# Written task
Please return, unchanged, the lines of the data below from the line with "יוון (360, 155)" up to and including the line with "חופשת חורף (808, 82)".

━━━ Information given ━━━

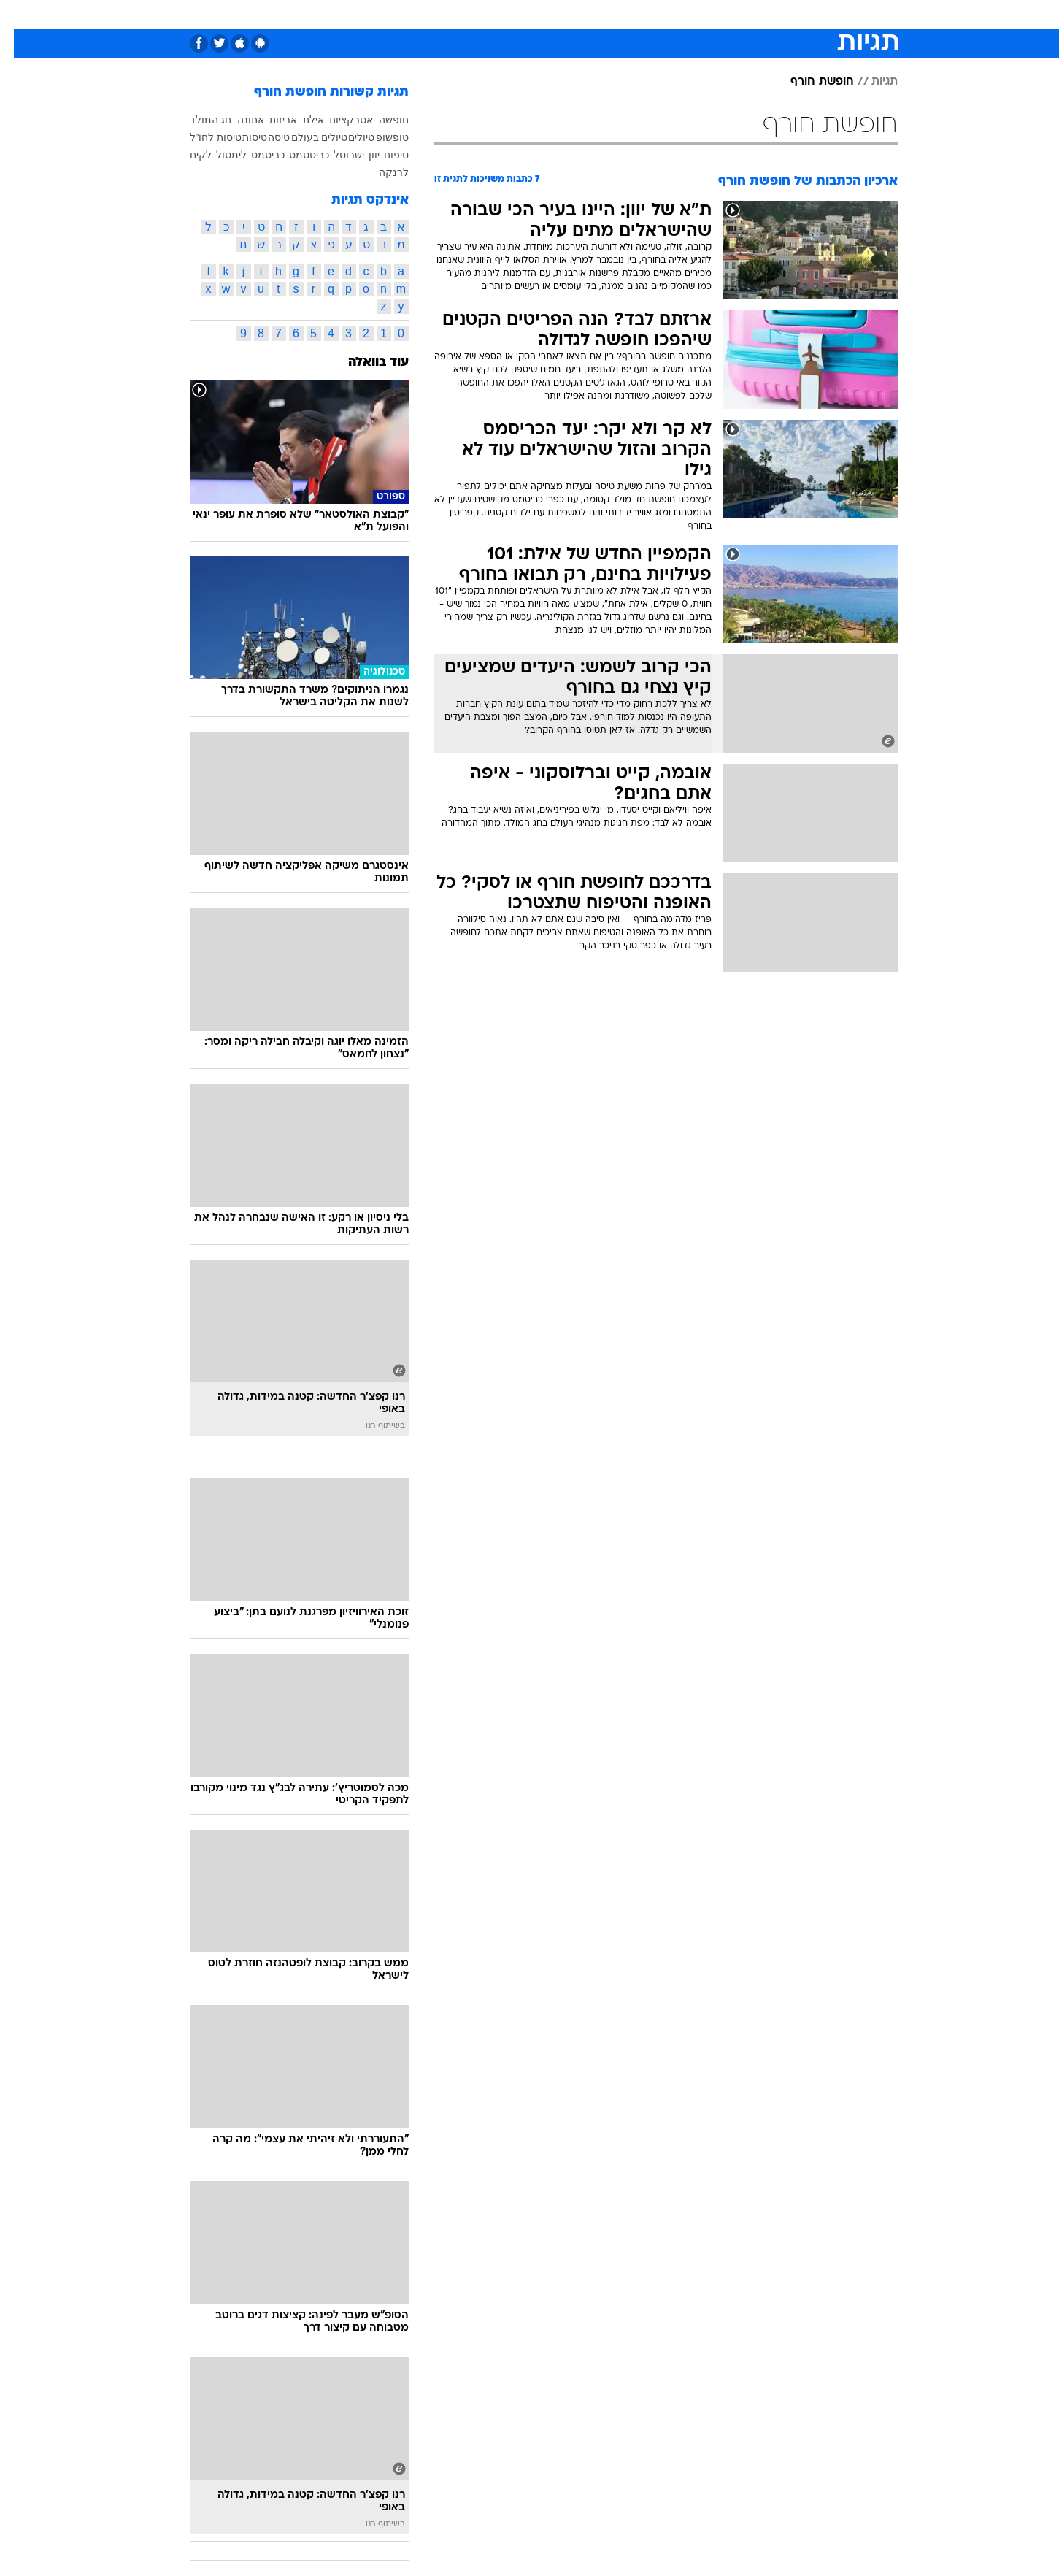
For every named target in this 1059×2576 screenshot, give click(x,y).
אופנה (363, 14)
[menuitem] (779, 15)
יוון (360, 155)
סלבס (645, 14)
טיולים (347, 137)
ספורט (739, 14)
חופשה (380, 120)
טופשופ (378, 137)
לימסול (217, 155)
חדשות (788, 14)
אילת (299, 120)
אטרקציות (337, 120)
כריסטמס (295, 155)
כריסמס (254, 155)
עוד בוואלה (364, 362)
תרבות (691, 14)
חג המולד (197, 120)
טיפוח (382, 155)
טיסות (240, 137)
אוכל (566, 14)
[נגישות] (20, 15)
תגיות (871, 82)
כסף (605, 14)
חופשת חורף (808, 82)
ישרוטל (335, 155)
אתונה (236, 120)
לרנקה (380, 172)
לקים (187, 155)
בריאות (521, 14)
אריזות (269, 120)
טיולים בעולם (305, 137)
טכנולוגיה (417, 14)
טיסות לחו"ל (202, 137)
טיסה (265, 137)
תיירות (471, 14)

━━━

# The response
יוון (360, 155)
סלבס (645, 14)
טיולים (347, 137)
ספורט (739, 14)
חופשה (380, 120)
טופשופ (378, 137)
לימסול (217, 155)
חדשות (788, 14)
אילת (299, 120)
אטרקציות (337, 120)
כריסטמס (295, 155)
כריסמס (254, 155)
עוד בוואלה (364, 362)
תרבות (691, 14)
חג המולד (197, 120)
טיפוח (382, 155)
טיסות (240, 137)
אוכל (566, 14)
[נגישות] (20, 15)
תגיות (871, 82)
כסף (605, 14)
חופשת חורף (808, 82)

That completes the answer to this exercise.